The Coins of Constantine the Great

by Andrew McIntyre

Christianity would never have attained its status as the dominant religion of western civilization had it not been for the reign of the Roman Emperor Constantine the Great (306-337 AD). He was truly one of the most extraordinary figures of history. Constantine made bold decisions that set the course of history and catastrophic decisions that imperiled his own family. He gave birth to a new Roman Empire of the East by founding Constantinople. Here he sowed the seeds of the Byzantine Empire. He essentially adopted Christianity as the state religion after Rome has persecuted Christians for 300 years.

In the period of the 300's AD, the Roman Empire was run under the system known as the Tetrarchy. The Empire was divided into east and west for administration purposes. Therefore, there were two Emperors, each with their own heir apparent with the title of Caesar. However, one Emperor was senior to all others. Diocletian (284-305 AD) was the senior Emperor until 305 AD. He inflicted a savage persecution against the Christians as he viewed them as disloyal to Rome for not sacrificing to the Roman gods. Diocletian was succeeded by Galerius (305-311 AD), the real instigator of the Christian persecutions under Diocletian.

In 305 AD, Constantine's father, Constantinius, was promoted from Caesar of the West to Emperor of the West (title - Augustus). Constantinius became ill and died in 306 AD. Constantine then accepted the title of Caesar of the West (306-309 AD) after his father's death. Constantine controlled Britain, Gaul and Spain. By 312 AD, he was compelled to take arms against his new rival in the west, Maxentinus. According to the ancient religious historians, Eusebius and Lactantius, Constantine had a religious vision before the decisive battle at the Milvian bridge. Constantine was told to have his soldiers paint the Greek letters Chi and Rho on their shields. These letters represented "Chr" of the Greek word "Christos" for Jesus Christ. Constantine was victorious. In 313 AD, Constantine issued the Edict of Milan which announced religious toleration throughout the Empire. This freed Christians from persecution. Constantine became deeply involved in the administration of the early Christian Church even on disputed theological subjects. Tragically, in 326 AD, Constantine had his eldest and esteemed son, Crispus executed. This was shortly followed by the killing of his second wife Faustina (step-mother of Crispus). The factual reason for these murders is unknown, but it speculated that Constantine found out that Faustina had made false accusations against Crispus causing his execution. Constantine was to later lament the killing of Crispus. Constantine died in 337 AD, but mistakenly he thought his three remaining sons, Constantine II, Constantius II, and Constans, would share power. As Shakespeare's King Lear would discover, this division of power was a recipe for later disaster.

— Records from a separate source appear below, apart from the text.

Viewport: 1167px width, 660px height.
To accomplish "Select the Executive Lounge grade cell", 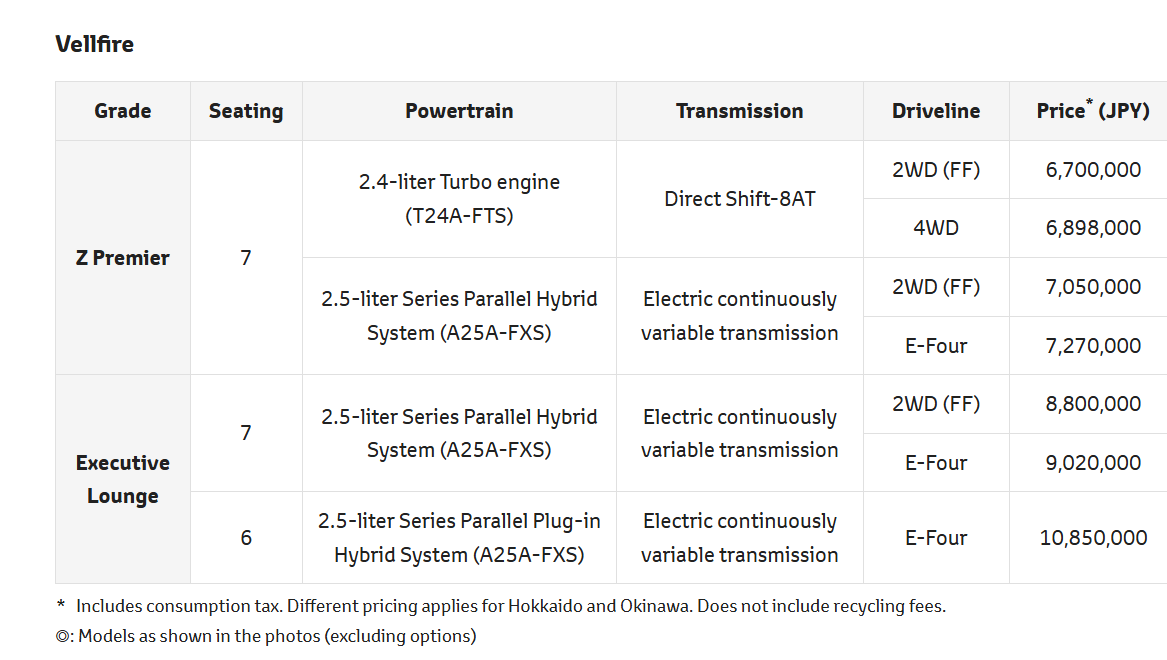I will tap(123, 479).
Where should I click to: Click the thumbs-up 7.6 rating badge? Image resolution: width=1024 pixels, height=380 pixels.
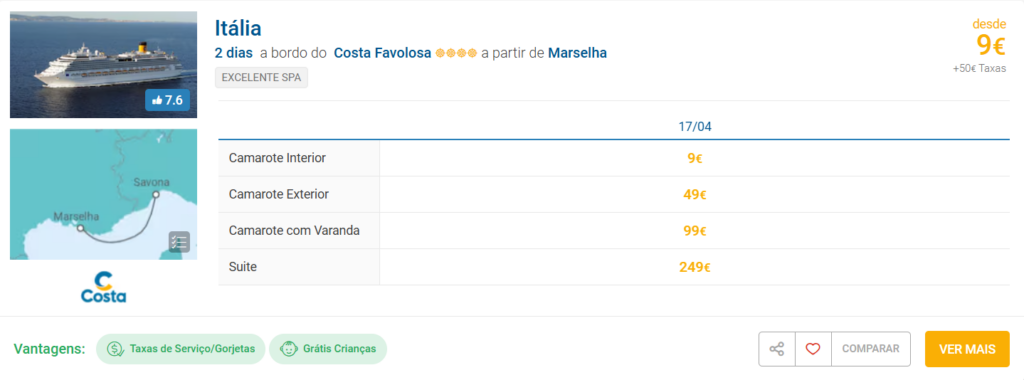(167, 100)
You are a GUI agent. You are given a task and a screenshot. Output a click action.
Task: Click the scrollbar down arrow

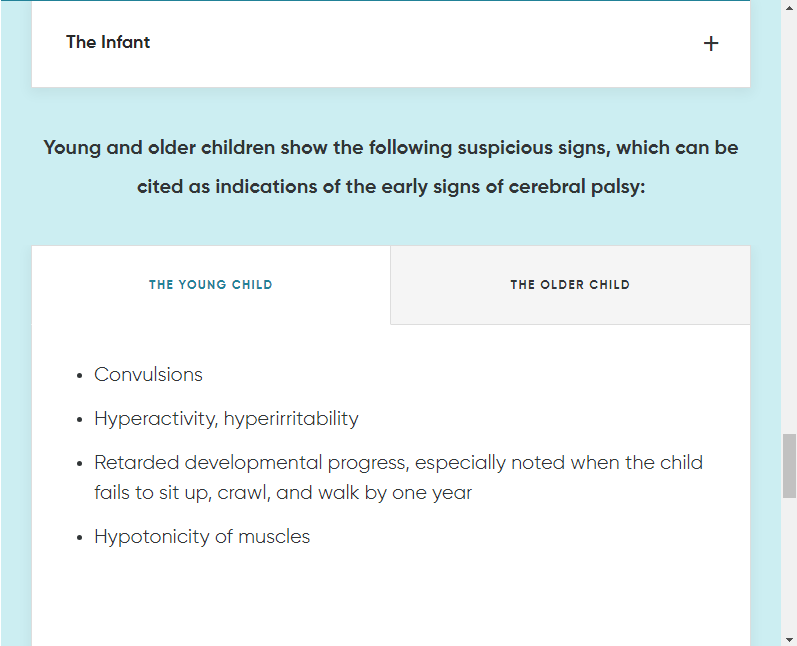coord(789,639)
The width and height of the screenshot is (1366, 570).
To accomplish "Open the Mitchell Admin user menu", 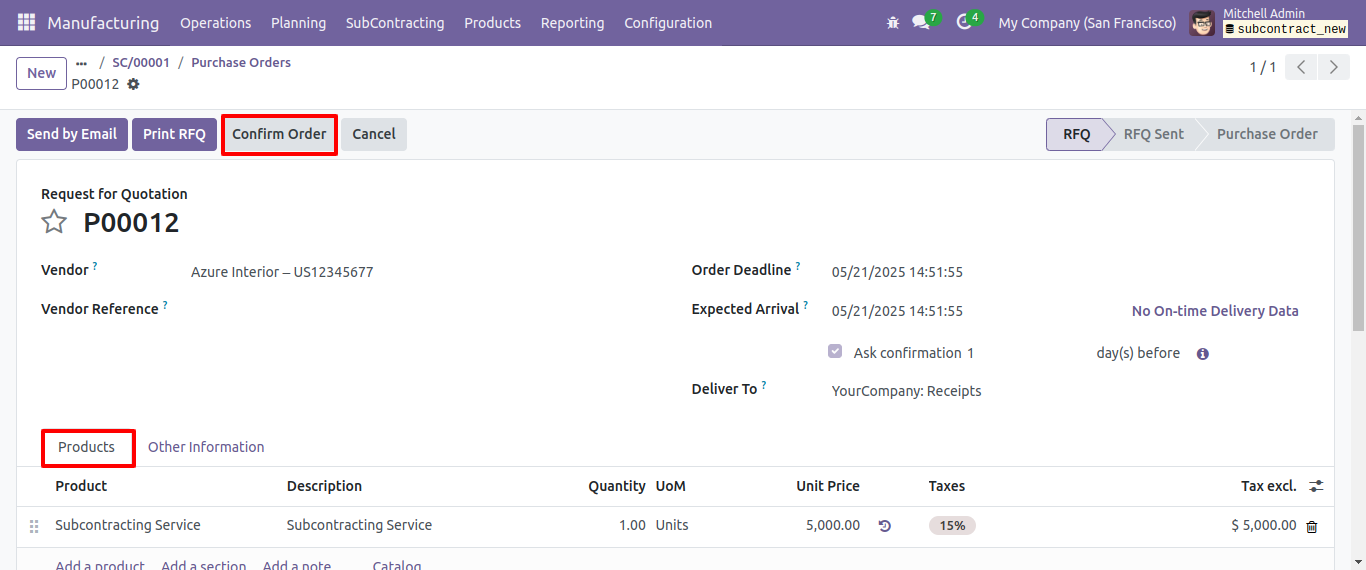I will [1269, 22].
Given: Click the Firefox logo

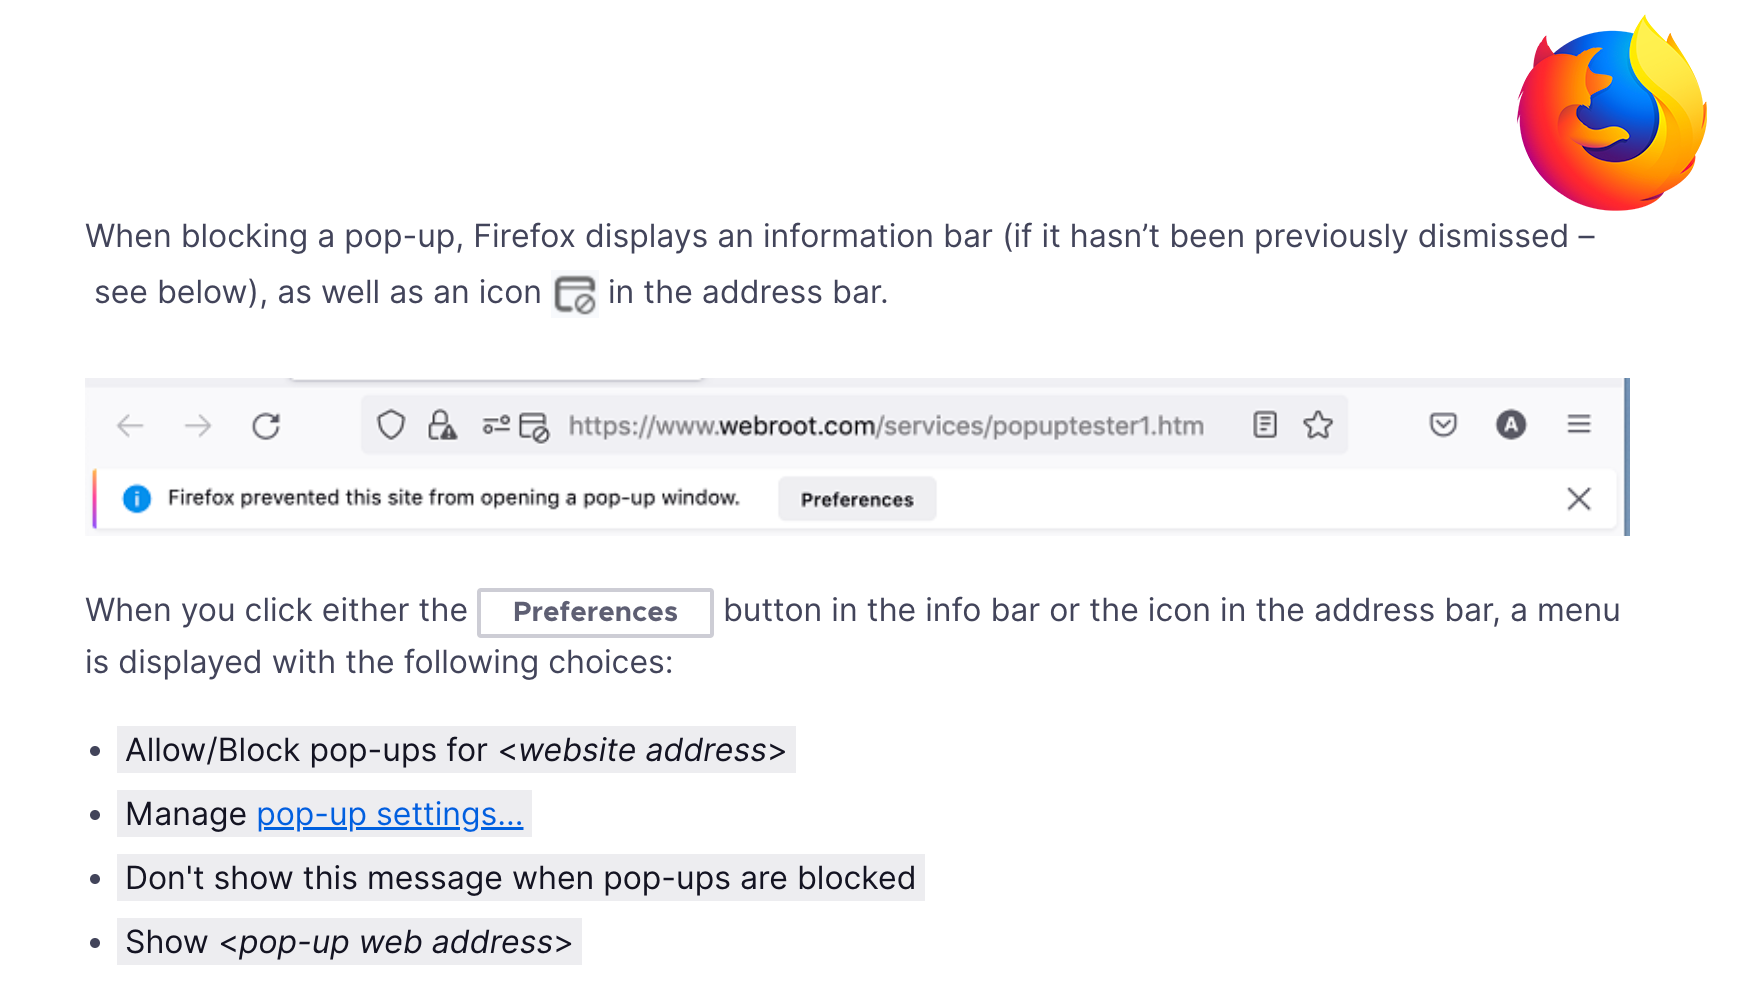Looking at the screenshot, I should pos(1612,115).
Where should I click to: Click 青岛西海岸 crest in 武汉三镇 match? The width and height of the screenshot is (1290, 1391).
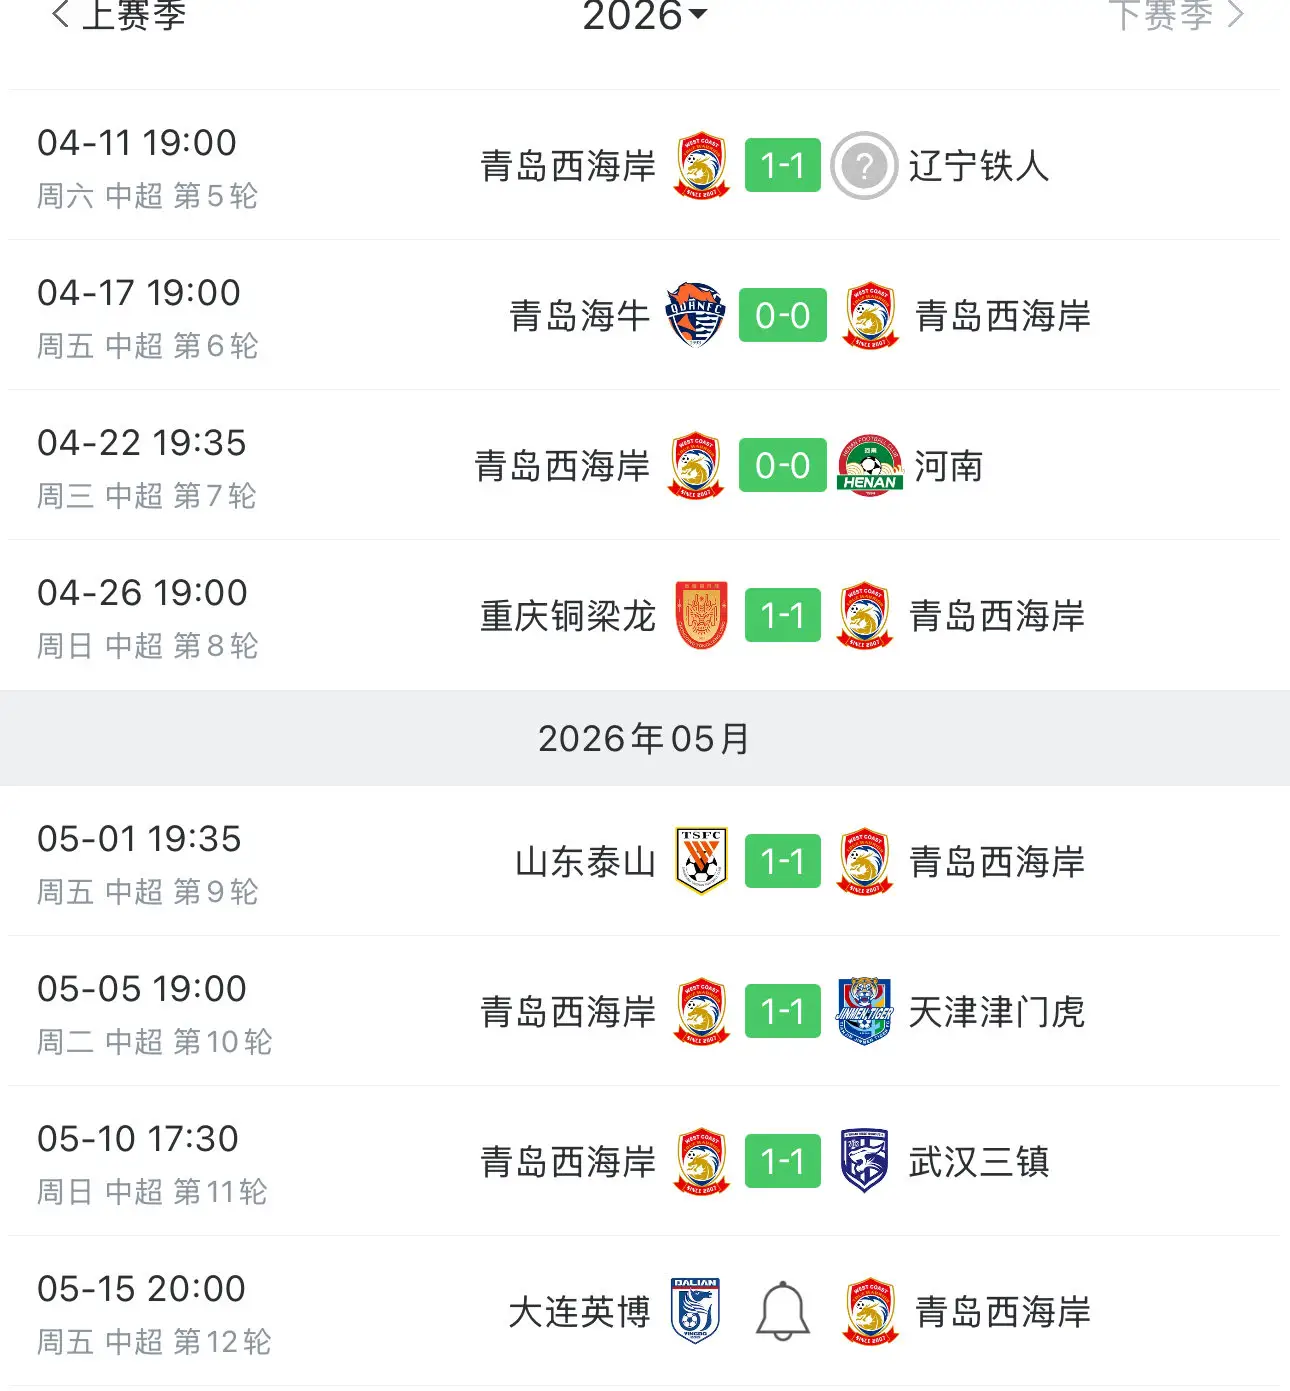[x=701, y=1161]
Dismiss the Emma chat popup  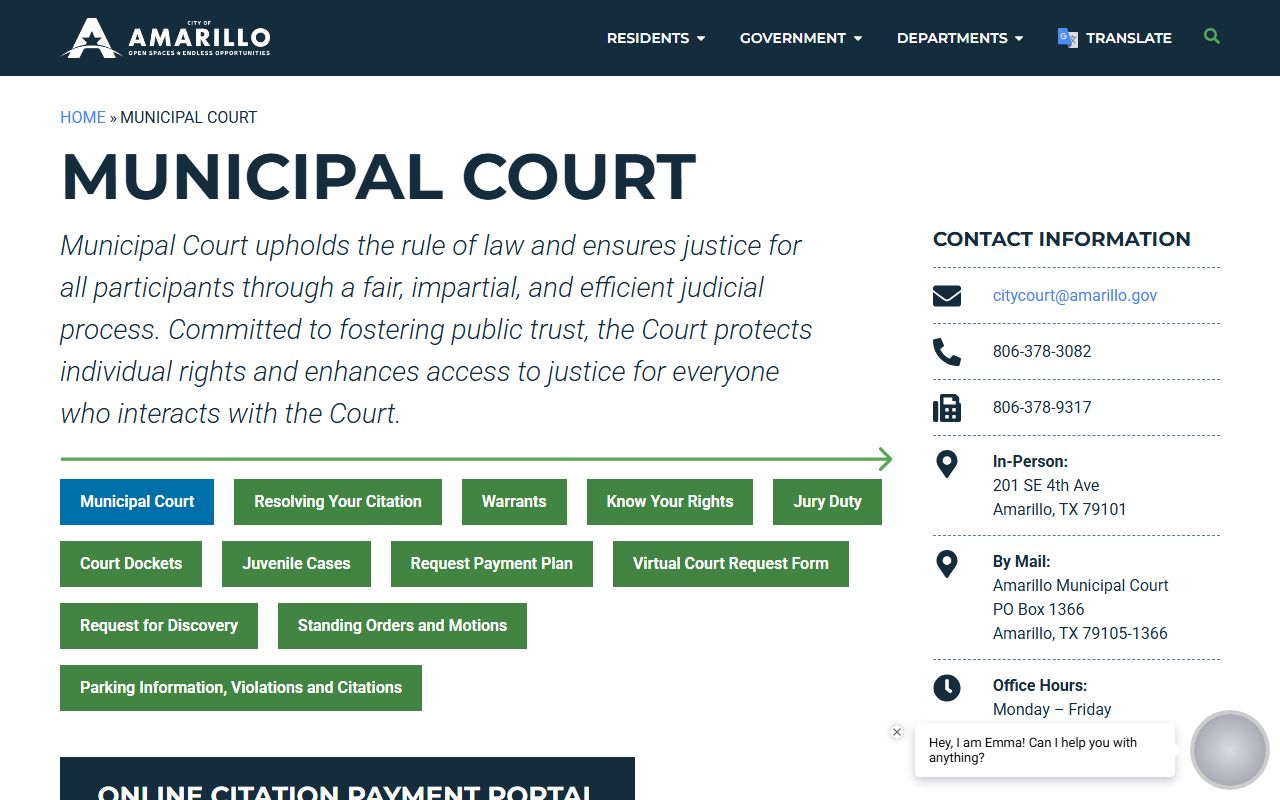pos(897,732)
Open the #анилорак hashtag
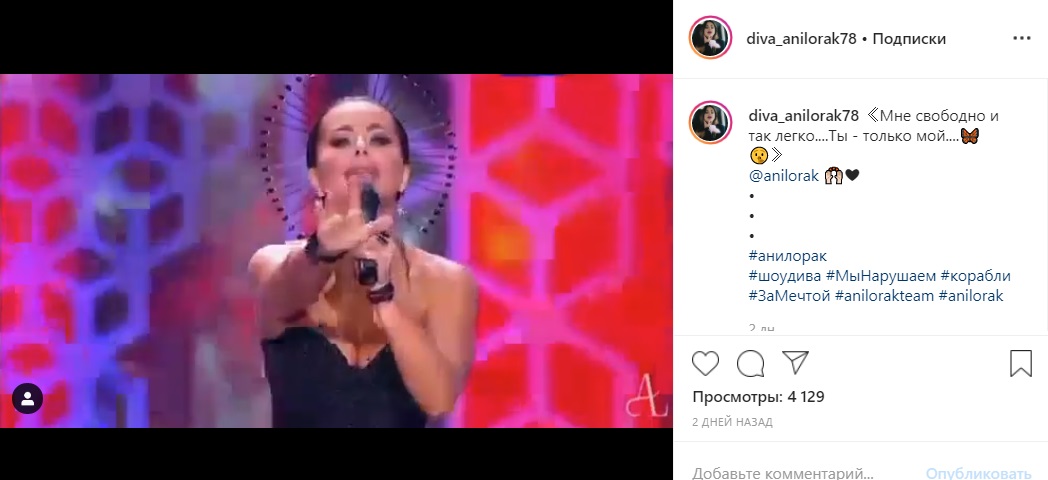Viewport: 1048px width, 480px height. 788,256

The coins of Constantine were minted in roughly 19 different locations throughout the Roman Empire. As Constantine had a position of power for nearly 30 years, his coinage was large, varied, and covered a multitude of denominations. Many of the coins that survive today are bronze coins, although some technically were silver coins. The silver coinage of Rome had been debased from almost 90 % at the time of Augustus (27 BC -14 AD) to between 1 and 5 % by the era of Constantine. The outside of the bronze coins were sealed with a silver coating. Once the coating rubbed off, only the bronze remained.

The coin to the left (Fig.1) still has some surface traces of silver coating remaining but one can mostly see that it is made of bronze. It is about 19mm wide and weighs around 3 grams. The obverse has a portrait of Constantine with the inscription CONSTAN - STINVUS [Constantine] AVG [Augustus = title of the Emperor]. The reverse has a fort = campgate. The reverse inscription is PROVIDENTIAE AVGG [In honor of the divine guidance of the Emperors]. Under the image of the campgate was usually an abbreviation for the city where the coin was minted.

Of course, gold coins of Constantine are highly prized today. The gold coin (Fig.2) issued in 335 AD was a solidus. It weighed about 4.4 grams and was about 21mm wide. This particular type of portrait of Constantine, eyes uplifted, was issued late in his reign. Some Christian writers like Eusebius saw this as praying to God. However this type of portrait did exist on Greek coins six hundred years earlier. The reverse of the coin has the inscription, VICTORIA CONSTANTINI AVG [Victory of Emperor Constantine]. The letters SMNM are an abbreviation the city of Nicomedia (northern Turkey today) where the coin was minted. The figure with wings is Victory sitting on a cuirass holding an inscribed shield, VOT XXX, (30 reign) with the small figure of Genius.